I don’t know. My crystal ball is cloudy. But the thing that I and the group that I belong to is focused on is the humanitarian problem, and this culturalism is only going to make it worse.
And do you think that intellectuals can do something about these public discussions?
We haven’t managed to so far. We have absolutely no influence on the British government.
Your outlook is very pessimistic then.
Well, yes, it is pessimistic, but what I am convinced about is that at least we are clear about what’s happened, and not doing this kind of cultural stigmatizing, which is what you are quoting to me as the explanation for not doing anything, or trying to close the borders.
Still the problem is not solved and we don’t even know how to begin solving it.
Yes, that’s right. Let’s put it this way, if you conflate the cultural and the criminal you make the problem more insoluble.
John Gray says that politics is about solving insoluble problems, trying to figure out what to do with these kinds of problems. So if we are not ready to do anything about this, it means that it is not only the European Union that will collapse and we will go back to the nation states, it means also that we will have a problem with politics as such.
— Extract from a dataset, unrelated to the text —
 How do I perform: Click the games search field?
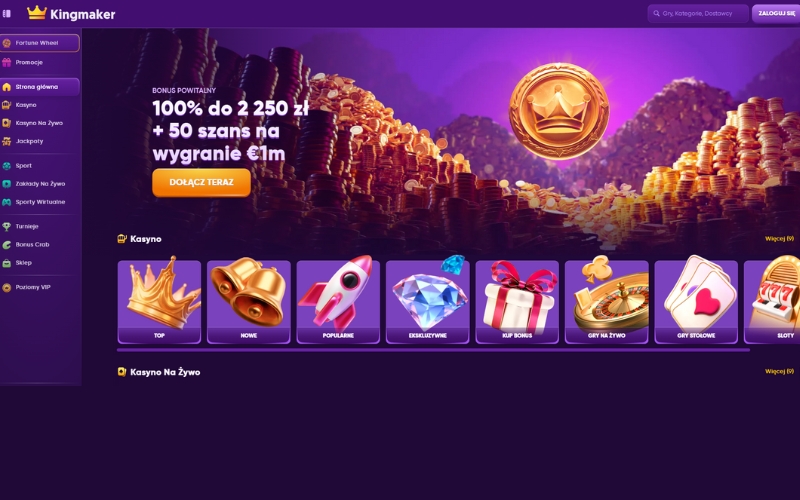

That’s right. It is a very serious issue. What’s politics about if it’s not about this? But it also means that every nation state becomes a kind of fortress. That’s why I think your line of questioning is malign. That’s a greater danger. And we need to see this the way Kant would have seen it, which is that a crime is a crime, treated that way, no matter who commits it. And I think it’s a realistic one in this context.
“Fortress Europe” may also mean a different configuration of the European Union, in which Eastern countries like Poland, Hungary and Slovakia will be kicked out of the EU?
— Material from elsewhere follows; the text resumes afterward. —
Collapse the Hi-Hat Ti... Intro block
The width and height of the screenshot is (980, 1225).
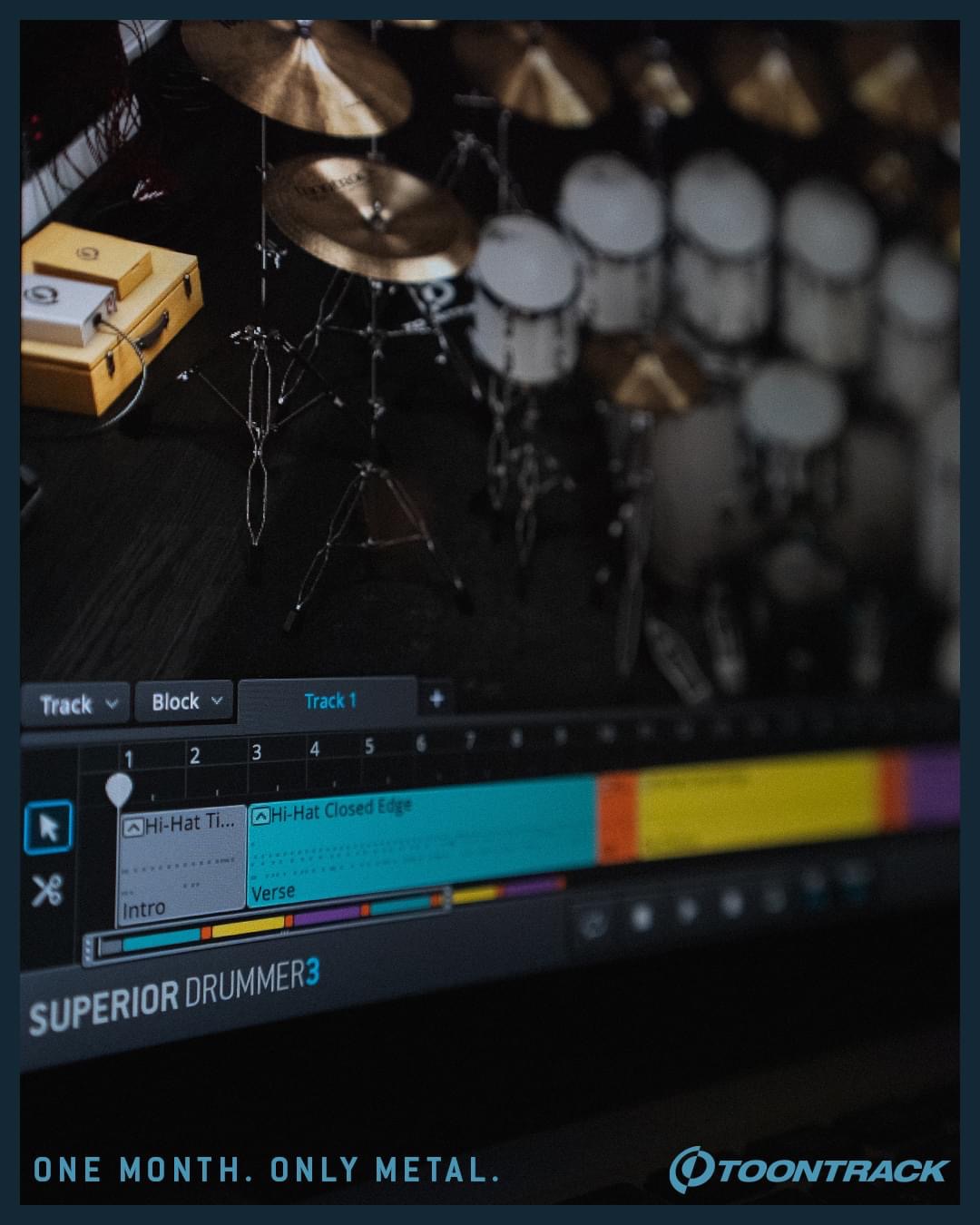(x=132, y=827)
I wouldn’t say they would be kicked out. If the EU actually found the solution that was a fair distribution of the refugees, and Eastern Europeans didn’t want this solution, they might leave. Just as the Brits are going to.
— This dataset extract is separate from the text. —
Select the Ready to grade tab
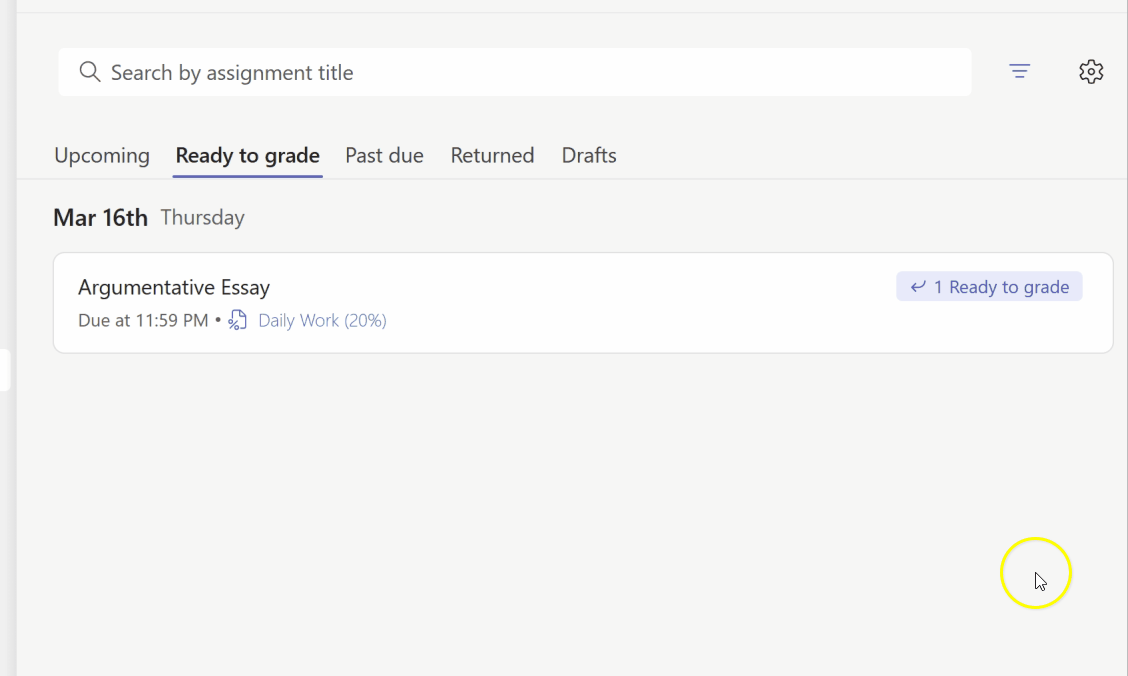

Precisely, and the European Union would be for example Germany, France, Belgium, the Netherlands, Spain and Italy only.
It’s a terrible prospect and I think it could really happen next year because there will be more refugees. If you would have said to somebody, yes, live in a refugee tent for the next year, the European Union is very precious, you know, we can’t threaten it, no refugee will say, of course, I will stay where I am. This is not a problem of the agency of the refugees.
But often times, I don’t know about the discourse in Poland, but here it’s about the outsiders being presented as parasites. Poles are considered that way by the Brits, who often think that immigrants want our welfare, and refugees are just another figure in that landscape – they are parasites. It’s a crisis that could break Europe apart.
This is a kind of language that we haven’t heard since 1930s in Germany.